All date and time types include (with the largest units given first) year, month, day, hour, minute, second, and fractions of a second. Any particular type may include a subset of these possible values. Types including time information (hour, minute, and so on) may also include an offset from Coordinated Universal Time (UTC).
NOTE: In a DateTime element, specifying a date without a time or time zone will result in a time of midnight, UTC. This will result in the previous date appearing for all time zones in the Western Hemisphere. For example, October 5, 2002, without a specified time zone offset, will appear to be October 5, 2002, for the Eastern Hemisphere, but October 4, 2002, for the Western Hemisphere. Therefore, for DateTime elements where a single date is desired worldwide, the time must be included, and it must result in noon, UTC (for example, "12:00:00" or "09:00:00-03:00").
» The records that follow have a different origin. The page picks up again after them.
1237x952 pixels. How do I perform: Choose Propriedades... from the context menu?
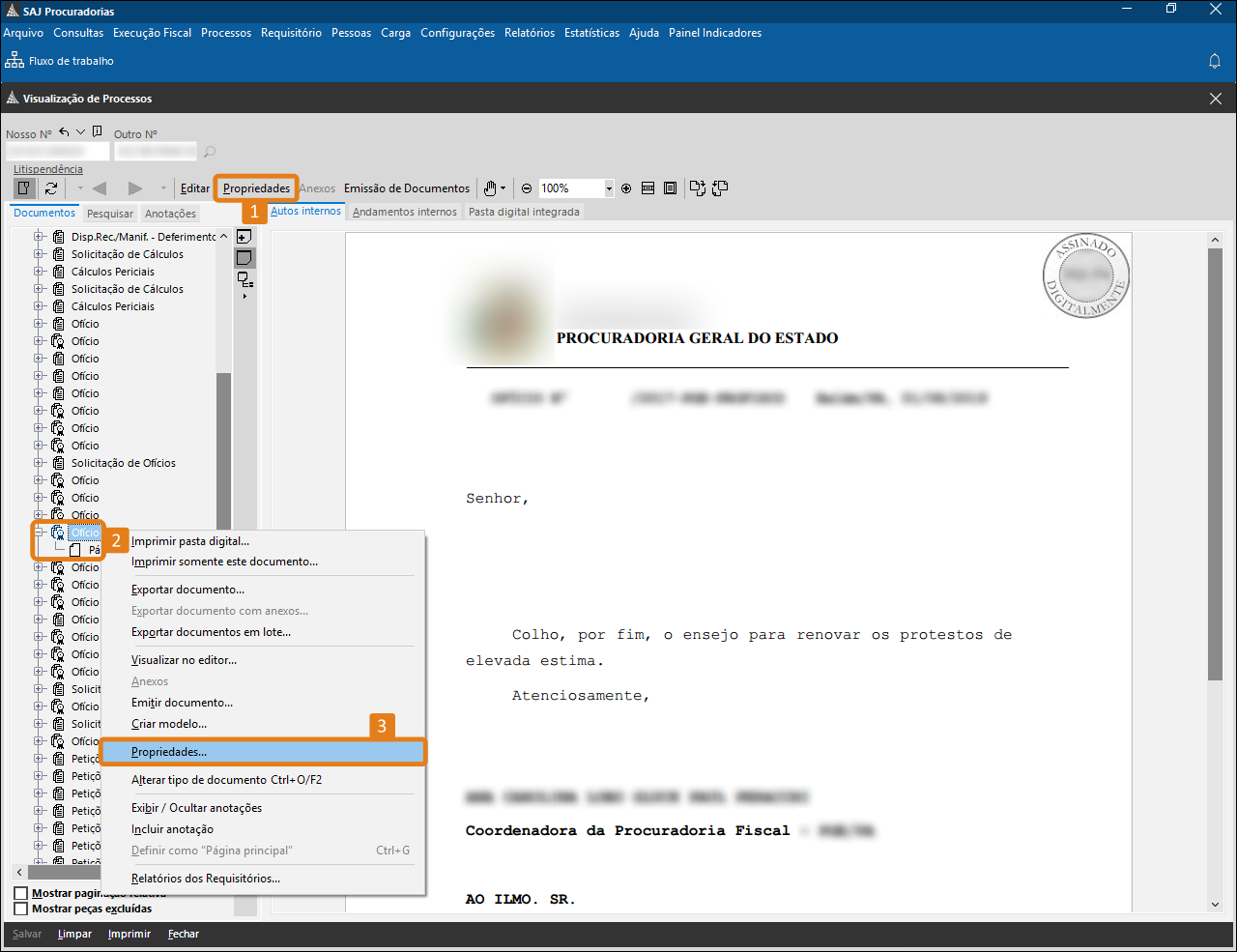169,752
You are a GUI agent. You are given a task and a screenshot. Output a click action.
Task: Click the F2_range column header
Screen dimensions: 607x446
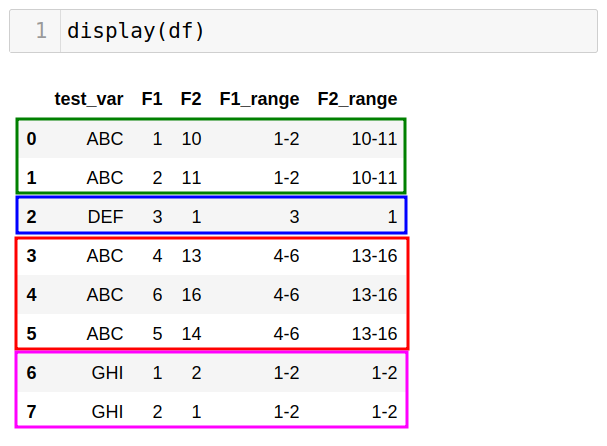357,99
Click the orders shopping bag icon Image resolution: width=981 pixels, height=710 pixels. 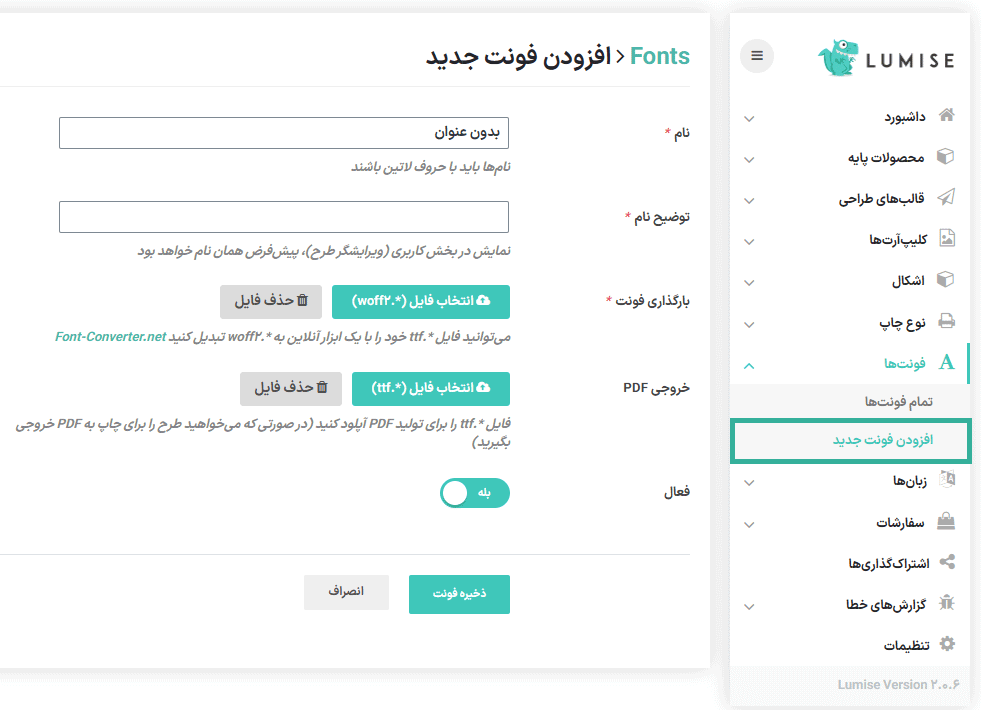click(946, 521)

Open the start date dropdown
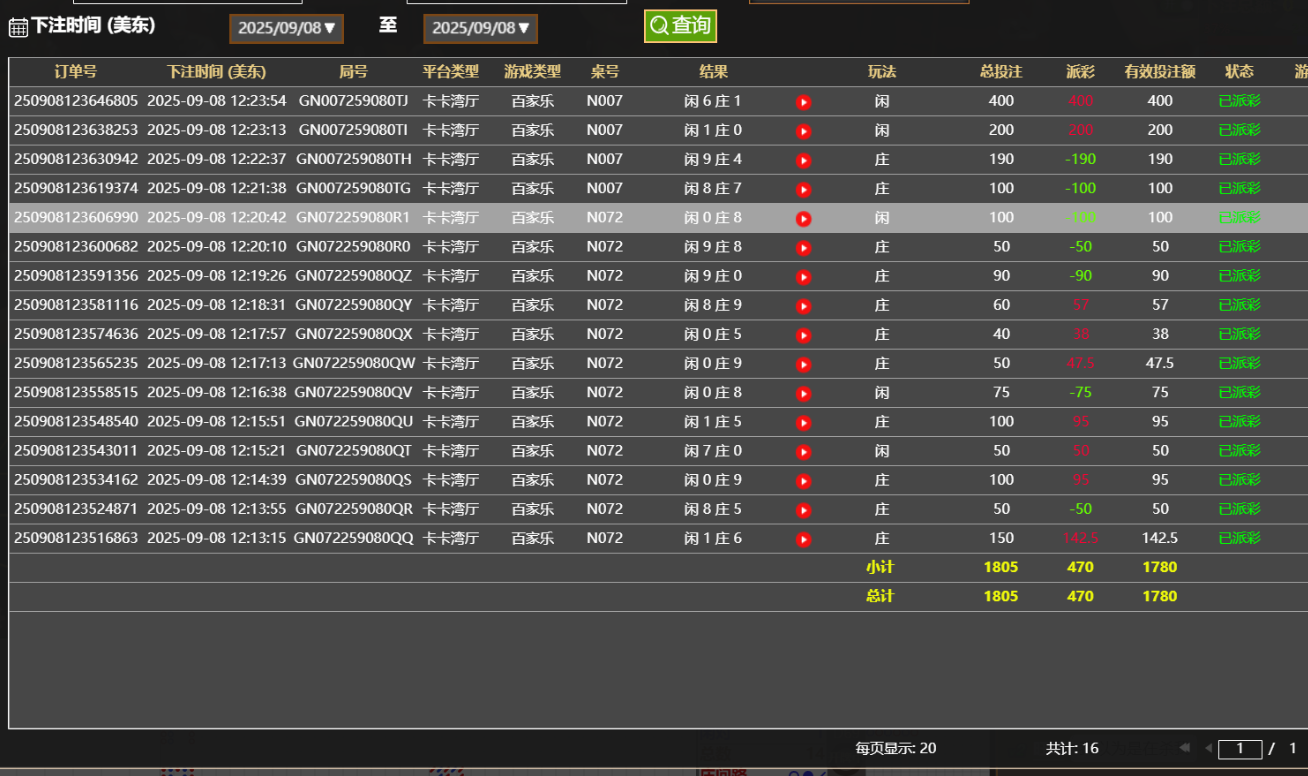click(x=286, y=28)
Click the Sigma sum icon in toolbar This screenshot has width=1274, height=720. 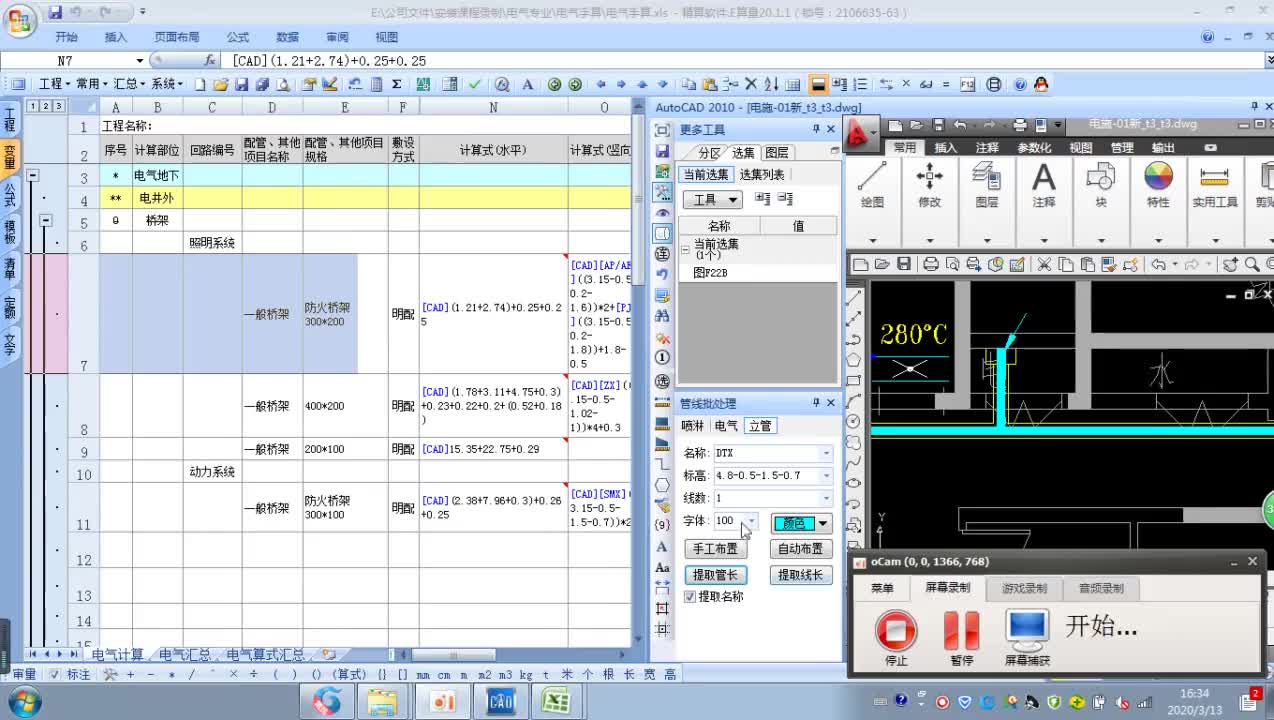[396, 85]
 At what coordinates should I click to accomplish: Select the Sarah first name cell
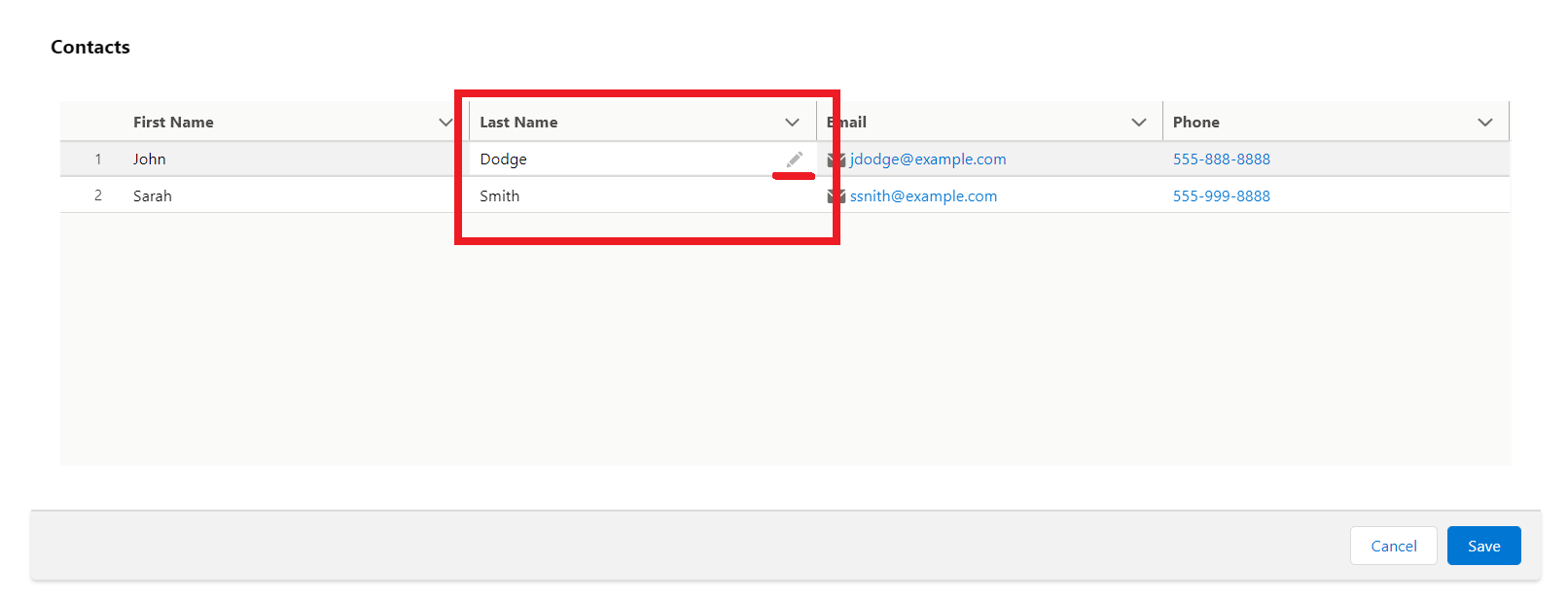[x=153, y=196]
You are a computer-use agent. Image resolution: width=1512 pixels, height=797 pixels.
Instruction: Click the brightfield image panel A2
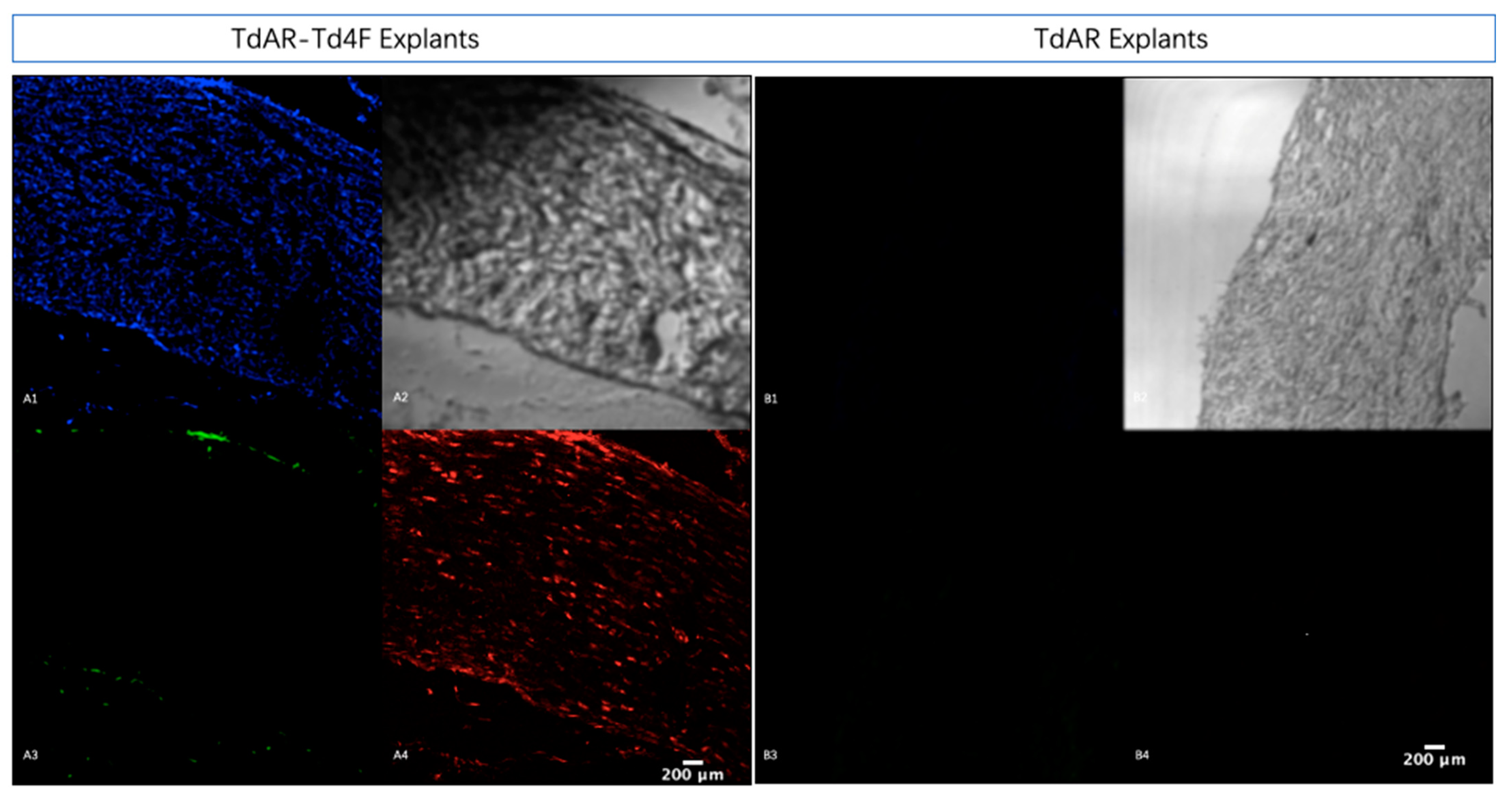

As a general rule for date and time compound data types, values may be entered that omit the smallest logical elements. In every case, the value is taken to mean the same thing as if the minimum values (such as zeros) were included. (The default is always the start of an otherwise ambiguous range for types other than YrMon.) For example, a DateTime value omitting the time portion means the start of the day (12:00 midnight). Note that time zone qualifiers (in time and DateTime values) are exceptions to this rule, as they may be included even if times are not specified to the millisecond.
The logical elements appearing in each of these compound data types are summarized in Table 29. "Required" means that the element must occur in all instances of the data type. "Recommended" means that the element should be included in all instances of the data type. "Optional" elements may be omitted from an instance of the data type. Optional elements must be included if smaller elements are to be included. For example, month must not be omitted from a date value if day is included.
Elements of data type Time contain an indication of a particular time during a date. This data type describes a repeating portion of a day. That is, each time described (ignoring leap seconds) occurs once per calendar date. In the specification, it is required that a time data type be able to represent a specific period with indefinite precision. Milliseconds are the minimum required precision of the time data type.
In addition, the Time data type must not be ambiguous with respect to location at which the time occurs. If unspecified, the time zone defaults to Coordinated Universal Time (UTC). Generally, use of a specific time zone in the representation is preferred. The time zone should always be specified to avoid ambiguous communication between clients and servers.
Tags specified as type DateTime accept a fully formatted date/time/time zone string. For example, "1996-10-05T13:22:00.124-5:00" represents October 5, 1996, at 1:22 and 124 milliseconds p.m., in Eastern Standard Time. This is the same as 6:22 p.m. Coordinated Universal Time (UTC).
Several portions of a DateTime element are optional. Table 30 describes the optional components and the meaning if they are absent.
Elements of data type Timestamp contain the same information as DateTime values. Unlike that data type, Timestamp information is not intended to have meaning at the other end of the communication. In addition, microseconds are the minimum required precision of the time portion of this data type.
The intent here is to describe a type identical to DateTime but without semantic meaning between two machines. The general DateTime data type has meaning on both ends of the protocol (even though time synchronization is not required by this specification). Timestamp indicates an exact point in time with respect to the generating application.
For example, a Timestamp value may be generated at a server when creating an audit response. The client application may return that value to the server in later requests, but the client software should not interpret the information.